I haven’t read the Chalmers essay so I’m not going to comment on the accuracy of Hamilton’s response. My interest is in the way he implicates that curious term “neoliberalism”, which we’ve had occasion to talk about a few times in the past. (This post from a year ago includes a handy summary).
Hamilton first introduces the term with the statement that “The neoliberal wave that swept across the world during the decades leading up to the global financial crisis in many ways overcorrected for the government overreach that preceded it.” That sounds as if he’s taking neoliberalism to be a pro-market, anti-statist movement – which is certainly one common usage, from both supporters and opponents.
So it’s a bit of a surprise when, five paragraphs later, he tells us that “The treasurer’s big new idea of government pursuing partnerships with the private sector is just about the most neoliberal thing imaginable.” Surely partnerships with government aren’t much of a correction, whether over or under, for government overreach?
Then we get this:
Among the many legacies of the neoliberal era, arguably the most corrosive was the proliferation of mixed markets, which in Australia have become dominant in critical industries. …
An enlightened liberalism recognises there are some jobs for government and others for the private sector – that the government and private enterprise holding hands frequently results in terrible services at obscene prices.
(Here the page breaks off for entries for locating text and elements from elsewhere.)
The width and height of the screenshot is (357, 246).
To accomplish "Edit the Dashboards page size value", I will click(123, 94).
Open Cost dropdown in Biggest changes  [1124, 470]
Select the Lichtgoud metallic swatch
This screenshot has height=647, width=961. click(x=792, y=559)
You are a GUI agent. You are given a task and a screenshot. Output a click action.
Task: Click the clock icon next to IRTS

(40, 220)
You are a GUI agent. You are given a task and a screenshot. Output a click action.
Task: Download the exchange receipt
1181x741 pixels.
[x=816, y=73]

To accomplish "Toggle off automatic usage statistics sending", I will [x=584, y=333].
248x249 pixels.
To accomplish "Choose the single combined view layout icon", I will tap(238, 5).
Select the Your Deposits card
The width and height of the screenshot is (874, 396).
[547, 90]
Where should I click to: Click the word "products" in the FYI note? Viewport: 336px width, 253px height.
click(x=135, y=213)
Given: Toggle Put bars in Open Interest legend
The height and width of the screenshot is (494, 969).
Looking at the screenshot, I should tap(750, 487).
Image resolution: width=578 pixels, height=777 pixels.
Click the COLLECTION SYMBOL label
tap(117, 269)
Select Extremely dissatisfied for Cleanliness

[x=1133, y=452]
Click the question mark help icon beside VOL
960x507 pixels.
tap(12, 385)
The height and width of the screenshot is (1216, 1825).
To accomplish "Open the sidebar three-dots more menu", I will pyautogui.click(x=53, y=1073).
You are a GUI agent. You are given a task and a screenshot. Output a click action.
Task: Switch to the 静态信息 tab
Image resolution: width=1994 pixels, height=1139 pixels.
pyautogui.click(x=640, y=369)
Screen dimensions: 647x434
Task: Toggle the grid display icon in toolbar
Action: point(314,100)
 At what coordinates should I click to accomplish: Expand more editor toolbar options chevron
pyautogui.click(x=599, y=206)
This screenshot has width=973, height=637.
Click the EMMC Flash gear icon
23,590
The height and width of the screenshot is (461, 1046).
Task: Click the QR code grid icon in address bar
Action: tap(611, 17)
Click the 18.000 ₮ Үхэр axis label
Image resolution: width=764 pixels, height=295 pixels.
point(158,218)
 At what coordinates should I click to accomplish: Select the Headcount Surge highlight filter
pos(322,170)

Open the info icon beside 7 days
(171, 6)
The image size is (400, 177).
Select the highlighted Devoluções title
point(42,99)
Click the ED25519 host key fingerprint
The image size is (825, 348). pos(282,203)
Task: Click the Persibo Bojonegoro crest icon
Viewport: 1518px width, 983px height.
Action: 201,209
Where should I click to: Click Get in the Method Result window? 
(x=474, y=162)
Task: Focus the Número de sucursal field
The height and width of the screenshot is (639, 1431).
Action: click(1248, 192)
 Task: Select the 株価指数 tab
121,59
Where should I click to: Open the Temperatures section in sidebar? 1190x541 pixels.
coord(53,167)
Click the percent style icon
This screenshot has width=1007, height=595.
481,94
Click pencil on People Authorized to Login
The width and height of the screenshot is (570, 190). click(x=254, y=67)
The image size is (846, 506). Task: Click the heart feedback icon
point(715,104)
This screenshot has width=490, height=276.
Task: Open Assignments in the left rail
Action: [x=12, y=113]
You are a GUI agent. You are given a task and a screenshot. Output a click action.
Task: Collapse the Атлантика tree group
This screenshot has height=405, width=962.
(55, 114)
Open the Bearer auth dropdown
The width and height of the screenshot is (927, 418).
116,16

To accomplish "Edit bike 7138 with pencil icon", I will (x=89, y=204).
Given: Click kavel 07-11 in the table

Where is the thought leadership on this key failure of neoliberalism?
If you take neoliberalism to denote a sort of free-market fundamentalism, then this makes no sense. The ill effects of private-public entanglement are a leading theme of all the major pro-market writers; by no stretch of the imagination can they be described as proponents of the sort of cronyism that Hamilton is attacking.
Yet it’s true that, if we think of the 30-odd years preceding the global financial crisis as “the neoliberal era”, it was marked in many places (including Australia) by a rise in cronyism and in arrangements that lack either the discipline of real markets or the democratic accountability of government services. Hamilton’s criticism of this trend is spot on, and he is probably right to say that Chalmers avoids addressing it because that would be politically difficult.
But if that’s neoliberalism, then it’s no longer a pro-market movement: it’s a movement that uses some market-related rhetoric as a cover for funnelling public money to private interests. Alternatively, you could hold onto the pro-market meaning of the term, but say that it was subverted by a different set of interests in both private and public sectors, resulting in outcomes that are bad precisely because they are not neoliberal at all.
What all too many critics of neoliberalism want, however, is to do both at once: to be able to switch from one usage to the other without warning. One minute, neoliberals are cutting back government and promoting markets; the next minute, they’re in cahoots with big business to frustrate markets. The idea of markets as working against the interests of the ruling class – a staple of pro-market thought going back at least to Adam Smith – is simply defined out of existence.
I don’t think this is consciously Hamilton’s strategy. He seems to want markets to be allowed to work properly, although he would give government a greater role alongside them than I think is wise. But his way of framing the problem leaves the door open to confusion.
Before you talk about neoliberalism, think carefully. Do you know what you’re trying to say? Are you sticking to just one meaning? And are you letting your audience know what that is? If not, best to find a different word.